From: "Yajun Deng" <yajun.deng@linux.dev>
To: "Mike Rapoport" <rppt@kernel.org>
Cc: "Greg KH" <gregkh@linuxfoundation.org>,
rafael@kernel.org, akpm@linux-foundation.org,
linux-kernel@vger.kernel.org, linux-mm@kvack.org
Subject: Re: [PATCH] mm/mm_init.c: remove spinlock in early_pfn_to_nid()
Date: Thu, 15 Jun 2023 06:36:48 +0000 [thread overview]
Message-ID: <d8a0a36fbf88497e051ce7610678ce5c@linux.dev> (raw)
In-Reply-To: <20230615062021.GI52412@kernel.org>
June 15, 2023 2:20 PM, "Mike Rapoport" <rppt@kernel.org> wrote:
> On Thu, Jun 15, 2023 at 03:02:58AM +0000, Yajun Deng wrote:
>
>> June 14, 2023 7:53 PM, "Mike Rapoport" <rppt@kernel.org> wrote:
>>
>> Hi,
>>
>> On Wed, Jun 14, 2023 at 11:28:32AM +0000, Yajun Deng wrote:
>>
>> June 14, 2023 7:09 PM, "Greg KH" <gregkh@linuxfoundation.org> wrote:
>>
>> On Wed, Jun 14, 2023 at 07:03:24PM +0800, Yajun Deng wrote:
>>
>> When the system boots, only one cpu is enabled before smp_init().

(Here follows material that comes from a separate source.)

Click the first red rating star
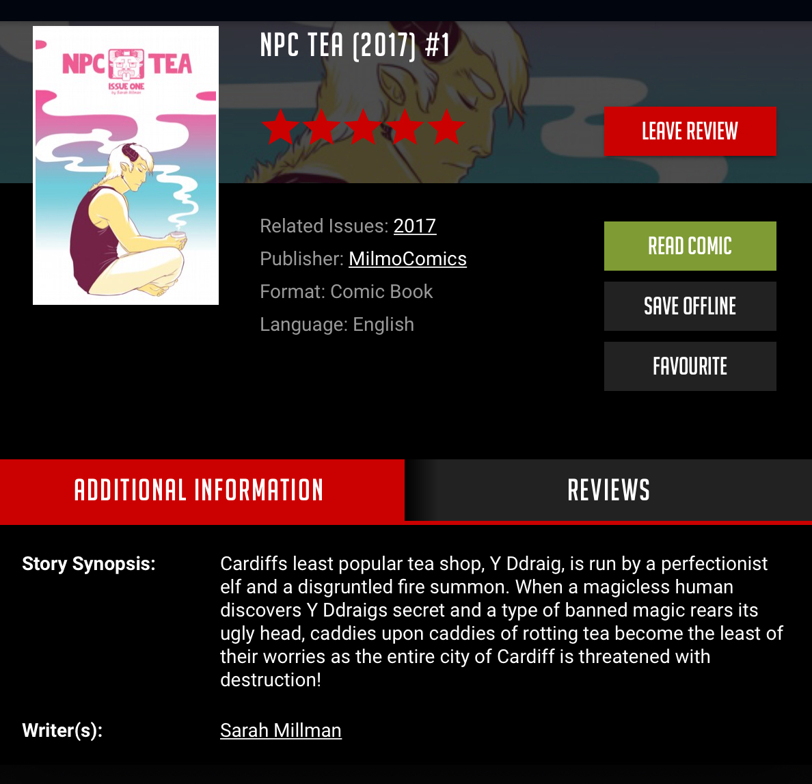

>> So the spinlock is not needed in most cases, remove it.
>>
>> Add spinlock in get_nid_for_pfn() because it is after smp_init().
>>
>> So this is two different things at once in the same patch?
>>
>> Or are they the same problem and both need to go in to solve it?
>>
>> And if a spinlock is not needed at early boot, is it really causing any
>> problems?
>>
>> They are the same problem.
>> I added pr_info in early_pfn_to_nid(), found get_nid_for_pfn() is the only
>> case need to add spinlock.
>> This patch tested on my x86 system.
>>
>> Are you sure it'll work on !x86?
>>
>> I'm probably sure of that, although I don't have a !x86 machine.
>>
>> early_pfn_to_nid() is called in smp_init() and kasan_init() on
>> different architectures. If it works well on x86, it'll work on
>> !x86.
>
> This is often not true. Please verify that other architectures do not call
> early_pfn_to_nid() after smp_init(). The explanation why it is safe should
> be a part of the changelog.
>
>> Signed-off-by: Yajun Deng <yajun.deng@linux.dev>
>> ---
>> drivers/base/node.c | 11 +++++++++--
>> mm/mm_init.c | 18 +++---------------
>> 2 files changed, 12 insertions(+), 17 deletions(-)
>>
>> diff --git a/drivers/base/node.c b/drivers/base/node.c
>> index 9de524e56307..844102570ff2 100644
>> --- a/drivers/base/node.c
>> +++ b/drivers/base/node.c
>> @@ -748,8 +748,15 @@ int unregister_cpu_under_node(unsigned int cpu, unsigned int nid)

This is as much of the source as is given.